I'd seen pomelos at Kroger and I have never had one and was intrigued. Sure they look like giant grapefruit, but I wanted to know how they tasted. But at $3.99 each, I wasn't going to try. Then I saw one in a little bag for 99 cents in the bargain bin, and bought it and took it home. Yesterday I took it to work with me, and was immediately bombarded at the lunch table by 'what is that?' and 'is that a grapefruit?' But it didn't stop there. Two people called out the same questions from a table, and another came over and asked me, too. I cut it in half, and that one half filled me up. It was actually quite sweet, not the tangy bitter grapefruit taste at all. I asked the staff in the cafeteria to wrap up the other half for me, and they were all curious about it, too.
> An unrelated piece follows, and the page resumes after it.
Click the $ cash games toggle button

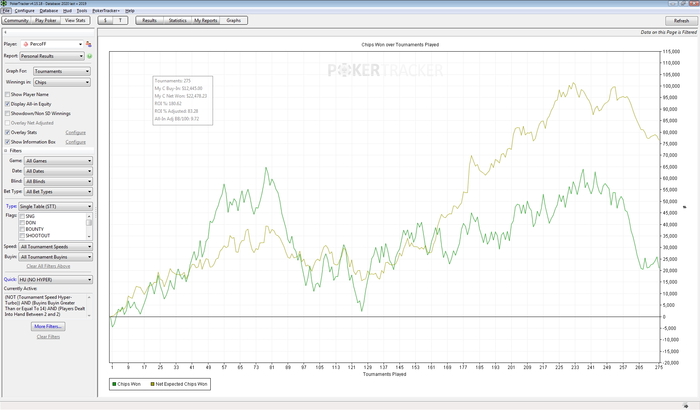click(106, 20)
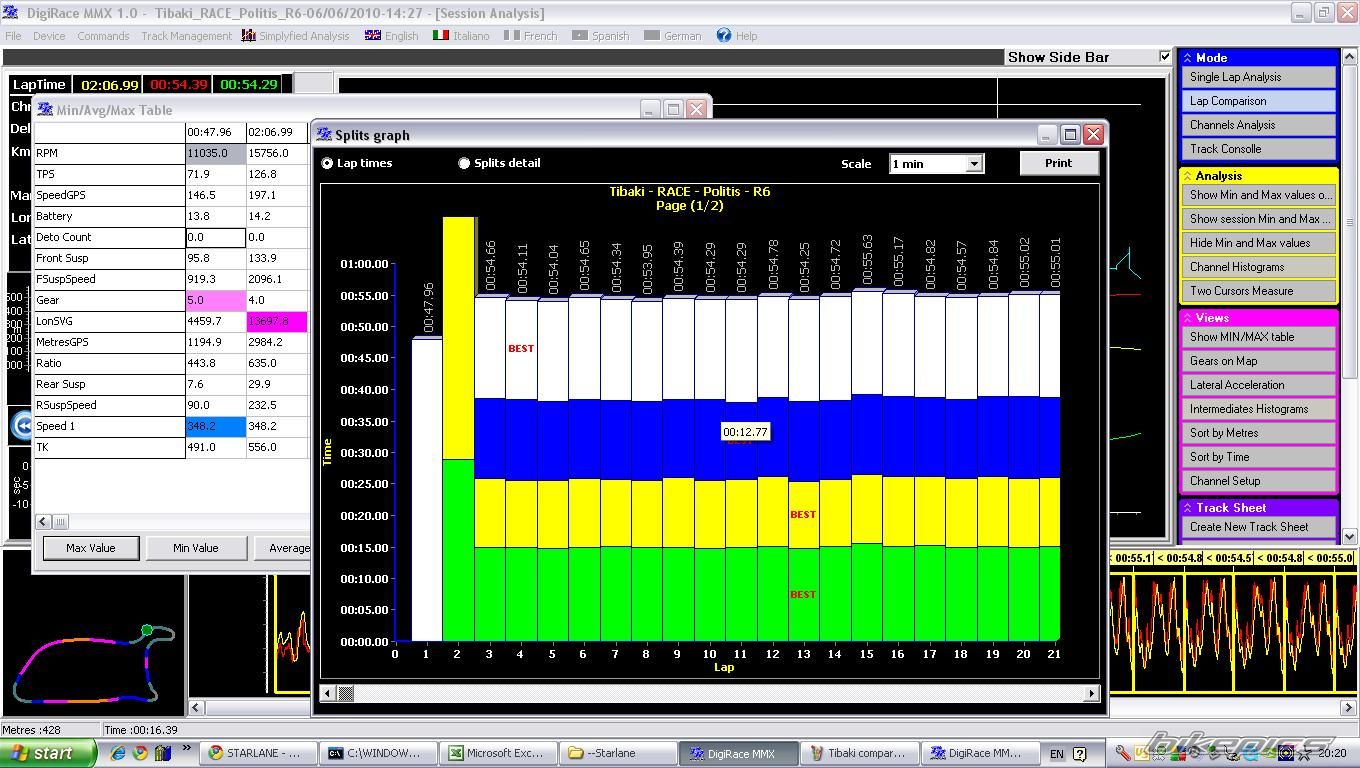
Task: Open Internet Explorer from the quick launch bar
Action: click(x=118, y=753)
It was quite an experience.

Back to serious:

It annoys me that icons like Gloria Steinem and Madeleine Albright seem to think that female supporters of Bernie Sanders can't be proper feminists or are somehow betraying their own kind because they do not believe that they should vote for Hillary Clinton simply on the basis of her gender. While I would like to see a woman as president, it's not my only criterion. Instead, I vote according to whom I think will do the best job leading the country and who stands for the things I believe in. For me, that is Bernie Sanders. I'm not saying I would not vote for Clinton should she be the Democratic nominee. But I seriously dislike her. Not as much as Donald Trump, mind you. But unlike Bernie Sanders, she says things based on politics rather than being consistent about her beliefs and assertions. I am tired of Washington insiders. Yes, Bernie has been a senator for a long time, but he's not in the pocket of big money, he's a maverick, and he's consistently been one for a long time, too. The only thing he might be weak on is foreign policy, and I'm sure he's smart enough to surround himself with the best people for that. Can he get things past Congress? I don't know. But I'd like to see him try. Also, I have trouble with the e-mail thing with Clinton. Seriously? I can't use my personal e-mail for my work, and I'm in a non-profit with no real secrets. But seriously, as Secretary of State? Granted, others apparently did not use encrypted government e-mail, either, but you know, that's dumb on all their parts, or at least dumb on their staffers' parts. I know people of Clinton's generation are not necessarily as tech-savvy as your average 20-year-old these days, but really? It's just dumb. How are you supposed to have any idea of national security if you can't grok that?

Despite the fact that many feminists have given feminism a bad name over the years, I consider myself a feminist. I do not support Hillary Clinton, true. I'd like to see a woman in office, but I do not want to see her in office, necessarily. The nice Jewish man from Vermont, old as he is, socialist as he is, even with his unfortunate choice of democratic socialist as description (if you don't understand while that's unfortunate, try reading some European history), is my choice. I have a Sanders bumper sticker on my car--the first time I've ever put a political statement on one of my cars. I'll definitely be voting for him in the primary. And Gloria Steinem and Madeleine Albright and the rest of those indignant feminists who think I'm betraying women can kiss my ass, because I have a mind of my own and I don't care what they think.